ACTIVITY
Without any alteration, retype the records that appear below.

GIVEN DATA
═══
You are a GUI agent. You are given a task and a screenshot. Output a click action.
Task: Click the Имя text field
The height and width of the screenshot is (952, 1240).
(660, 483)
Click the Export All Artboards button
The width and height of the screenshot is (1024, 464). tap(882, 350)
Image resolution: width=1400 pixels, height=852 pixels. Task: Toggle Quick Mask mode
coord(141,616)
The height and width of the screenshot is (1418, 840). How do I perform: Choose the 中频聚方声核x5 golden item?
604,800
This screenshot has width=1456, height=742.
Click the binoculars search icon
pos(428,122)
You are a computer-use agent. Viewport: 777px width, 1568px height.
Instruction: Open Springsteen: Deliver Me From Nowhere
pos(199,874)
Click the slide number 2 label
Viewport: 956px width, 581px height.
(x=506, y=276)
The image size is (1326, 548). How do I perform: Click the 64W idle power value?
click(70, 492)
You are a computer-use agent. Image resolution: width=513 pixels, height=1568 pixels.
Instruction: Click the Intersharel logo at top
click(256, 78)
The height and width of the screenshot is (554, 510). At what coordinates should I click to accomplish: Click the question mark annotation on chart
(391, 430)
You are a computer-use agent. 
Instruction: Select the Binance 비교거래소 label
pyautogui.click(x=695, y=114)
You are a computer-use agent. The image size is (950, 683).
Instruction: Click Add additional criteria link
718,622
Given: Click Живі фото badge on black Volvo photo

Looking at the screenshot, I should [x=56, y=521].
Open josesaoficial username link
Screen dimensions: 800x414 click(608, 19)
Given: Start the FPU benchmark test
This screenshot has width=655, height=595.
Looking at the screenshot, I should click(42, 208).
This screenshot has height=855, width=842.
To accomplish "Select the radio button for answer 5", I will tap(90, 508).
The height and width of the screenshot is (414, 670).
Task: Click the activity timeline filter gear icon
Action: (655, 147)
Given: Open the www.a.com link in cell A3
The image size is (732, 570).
═══
WRITTEN RESPONSE
You are a GUI agent. You are given a task and a screenshot. Output a click action.
Task: Click the Имя text field
The height and width of the screenshot is (952, 1240).
(660, 483)
Click the Export All Artboards button
The width and height of the screenshot is (1024, 464). tap(882, 350)
Image resolution: width=1400 pixels, height=852 pixels. Task: Toggle Quick Mask mode
coord(141,616)
The height and width of the screenshot is (1418, 840). How do I perform: Choose the 中频聚方声核x5 golden item?
604,800
This screenshot has width=1456, height=742.
Click the binoculars search icon
pos(428,122)
You are a computer-use agent. Viewport: 777px width, 1568px height.
Instruction: Open Springsteen: Deliver Me From Nowhere
pos(199,874)
Click the slide number 2 label
Viewport: 956px width, 581px height.
(x=506, y=276)
The image size is (1326, 548). How do I perform: Click the 64W idle power value?
click(70, 492)
You are a computer-use agent. Image resolution: width=513 pixels, height=1568 pixels.
Instruction: Click the Intersharel logo at top
click(256, 78)
The height and width of the screenshot is (554, 510). At what coordinates should I click to accomplish: Click the question mark annotation on chart
(391, 430)
You are a computer-use agent. 
Instruction: Select the Binance 비교거래소 label
pyautogui.click(x=695, y=114)
You are a computer-use agent. The image size is (950, 683).
Instruction: Click Add additional criteria link
718,622
Given: Click Живі фото badge on black Volvo photo

Looking at the screenshot, I should [x=56, y=521].
Open josesaoficial username link
Screen dimensions: 800x414 click(608, 19)
Given: Start the FPU benchmark test
This screenshot has width=655, height=595.
Looking at the screenshot, I should click(42, 208).
This screenshot has height=855, width=842.
To accomplish "Select the radio button for answer 5", I will tap(90, 508).
The height and width of the screenshot is (414, 670).
Task: Click the activity timeline filter gear icon
Action: (655, 147)
Given: Open the www.a.com link in cell A3
The image size is (732, 570).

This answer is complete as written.